This review first appeared on the website of Soccer America:
When Manchester City's wayward winger Rodney Marsh came to play for the Tampa Bay Rowdies in the mid-1970s, he famously denounced English soccer as "a grey game, played on gray days by gray people." Like all generalizations, the quote contains a kernel of truth, but doesn't stand up to a whole lot of analysis. Although Marsh's quote appears in Jon Spurling's book to illustrate the clash in England between the old post-war disciplinarian style of coaching and the new generation of free-thinking, long-haired mavericks, the majority of the 370 pages show that the characters, clubs and competitions of the 1970s were many things, and that most of them were anything but gray.
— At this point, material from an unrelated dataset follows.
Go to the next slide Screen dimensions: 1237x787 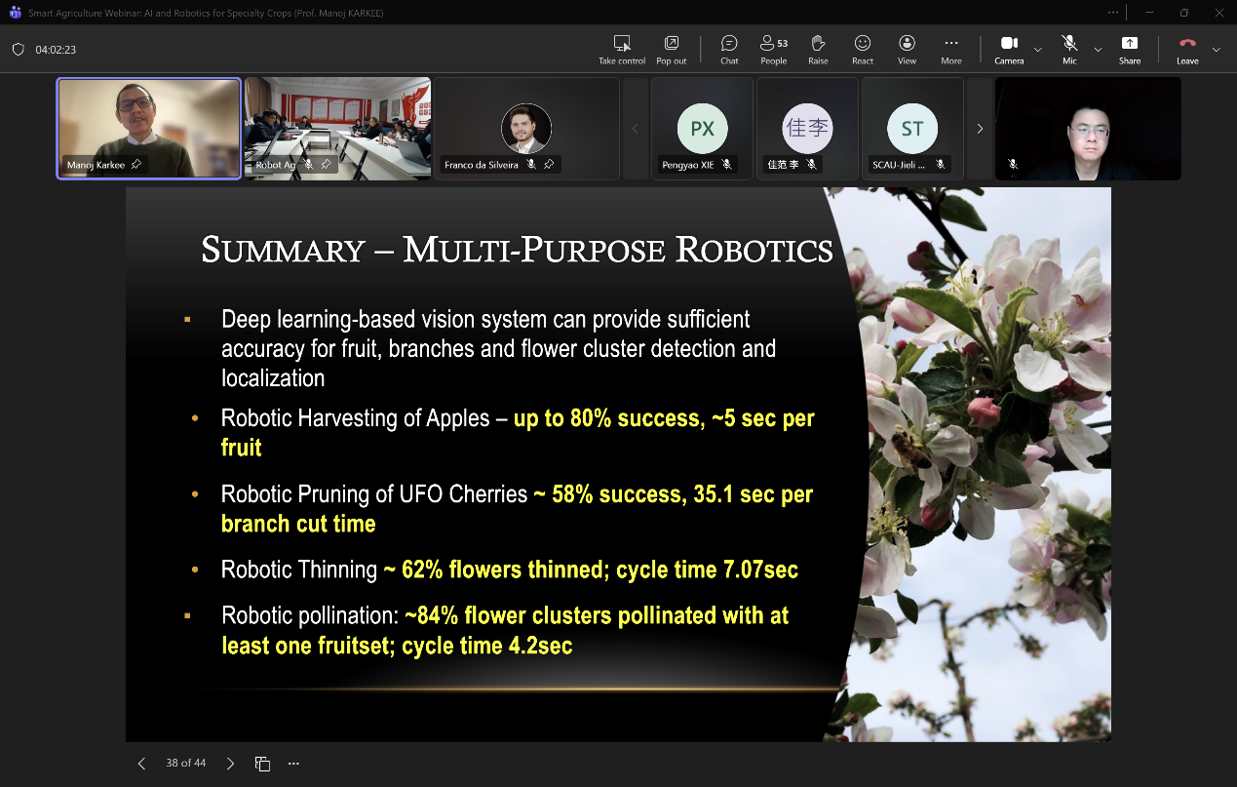click(230, 764)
At its best, Spurling writes in his introduction, the English game in the 1970s was "uplifting, unifying, inventive and touchingly innocent," but it could also be "brutal, bullying, thuggish and ugly." He doesn't aim to harp on about "the good old days," but stresses that clubs and stadiums in the top flight were at that time "planted firmly in local communities." It was also the era when agents started to look after players' interests, replica shirts with new designs were marketed for the first time (by the innovating Leicester-based company Admiral), foreign players began to grace and brighten England's game, and certain personalities realized that the more controversial they were in their opinions, the more they'd be paid to express them. Many clubs were casting an eye to the United States for new trends in commercialism, which was how Leeds United allowed a character called Paul Trevillion, who'd worked in the USA for sports agent Mark McCormack, to re-brand the club as Super Leeds.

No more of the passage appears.